━━━ Data in this exercise
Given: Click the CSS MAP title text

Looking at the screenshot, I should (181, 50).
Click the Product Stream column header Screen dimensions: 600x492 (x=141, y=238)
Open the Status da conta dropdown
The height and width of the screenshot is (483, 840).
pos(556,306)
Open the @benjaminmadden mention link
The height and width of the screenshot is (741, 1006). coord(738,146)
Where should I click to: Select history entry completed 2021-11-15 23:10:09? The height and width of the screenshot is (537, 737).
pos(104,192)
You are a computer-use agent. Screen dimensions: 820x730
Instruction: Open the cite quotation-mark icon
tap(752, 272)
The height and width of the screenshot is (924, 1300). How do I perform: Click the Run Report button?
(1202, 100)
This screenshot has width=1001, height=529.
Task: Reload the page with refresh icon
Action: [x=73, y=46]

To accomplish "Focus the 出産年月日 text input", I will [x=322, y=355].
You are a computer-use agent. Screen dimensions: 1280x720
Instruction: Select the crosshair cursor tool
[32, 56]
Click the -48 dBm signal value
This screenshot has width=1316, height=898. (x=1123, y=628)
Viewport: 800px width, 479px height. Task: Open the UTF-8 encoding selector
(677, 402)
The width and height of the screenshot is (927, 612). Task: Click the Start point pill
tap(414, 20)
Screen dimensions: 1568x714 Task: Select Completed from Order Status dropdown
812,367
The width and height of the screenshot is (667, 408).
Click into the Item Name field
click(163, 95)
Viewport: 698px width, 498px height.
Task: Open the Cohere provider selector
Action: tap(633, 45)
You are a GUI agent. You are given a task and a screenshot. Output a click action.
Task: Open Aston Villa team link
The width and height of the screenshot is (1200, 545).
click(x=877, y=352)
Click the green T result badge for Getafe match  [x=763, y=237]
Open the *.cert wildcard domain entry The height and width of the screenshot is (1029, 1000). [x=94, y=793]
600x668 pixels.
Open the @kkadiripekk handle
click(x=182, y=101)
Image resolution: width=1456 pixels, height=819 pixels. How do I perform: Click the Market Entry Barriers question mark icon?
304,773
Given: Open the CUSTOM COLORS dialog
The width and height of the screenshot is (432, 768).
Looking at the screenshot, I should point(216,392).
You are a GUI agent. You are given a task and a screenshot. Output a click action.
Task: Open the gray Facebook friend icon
━━━━━━
Line by line, output the data precisely as shown above.

**Finished task:**
Given: Click the CSS MAP title text

Looking at the screenshot, I should (181, 50).
Click the Product Stream column header Screen dimensions: 600x492 (x=141, y=238)
Open the Status da conta dropdown
The height and width of the screenshot is (483, 840).
pos(556,306)
Open the @benjaminmadden mention link
The height and width of the screenshot is (741, 1006). coord(738,146)
Where should I click to: Select history entry completed 2021-11-15 23:10:09? The height and width of the screenshot is (537, 737).
pos(104,192)
You are a computer-use agent. Screen dimensions: 820x730
Instruction: Open the cite quotation-mark icon
tap(752, 272)
The height and width of the screenshot is (924, 1300). How do I perform: Click the Run Report button?
(1202, 100)
This screenshot has width=1001, height=529.
Task: Reload the page with refresh icon
Action: [x=73, y=46]

To accomplish "Focus the 出産年月日 text input", I will [x=322, y=355].
You are a computer-use agent. Screen dimensions: 1280x720
Instruction: Select the crosshair cursor tool
[32, 56]
Click the -48 dBm signal value
This screenshot has width=1316, height=898. (x=1123, y=628)
Viewport: 800px width, 479px height. Task: Open the UTF-8 encoding selector
(677, 402)
The width and height of the screenshot is (927, 612). Task: Click the Start point pill
tap(414, 20)
Screen dimensions: 1568x714 Task: Select Completed from Order Status dropdown
812,367
The width and height of the screenshot is (667, 408).
Click into the Item Name field
click(163, 95)
Viewport: 698px width, 498px height.
Task: Open the Cohere provider selector
Action: tap(633, 45)
You are a GUI agent. You are given a task and a screenshot. Output a click action.
Task: Open Aston Villa team link
The width and height of the screenshot is (1200, 545).
click(x=877, y=352)
Click the green T result badge for Getafe match  [x=763, y=237]
Open the *.cert wildcard domain entry The height and width of the screenshot is (1029, 1000). [x=94, y=793]
600x668 pixels.
Open the @kkadiripekk handle
click(x=182, y=101)
Image resolution: width=1456 pixels, height=819 pixels. How do I perform: Click the Market Entry Barriers question mark icon?
304,773
Given: Open the CUSTOM COLORS dialog
The width and height of the screenshot is (432, 768).
Looking at the screenshot, I should point(216,392).
You are a GUI agent. You are given a task and a screenshot. Output a click action.
Task: Open the gray Facebook friend icon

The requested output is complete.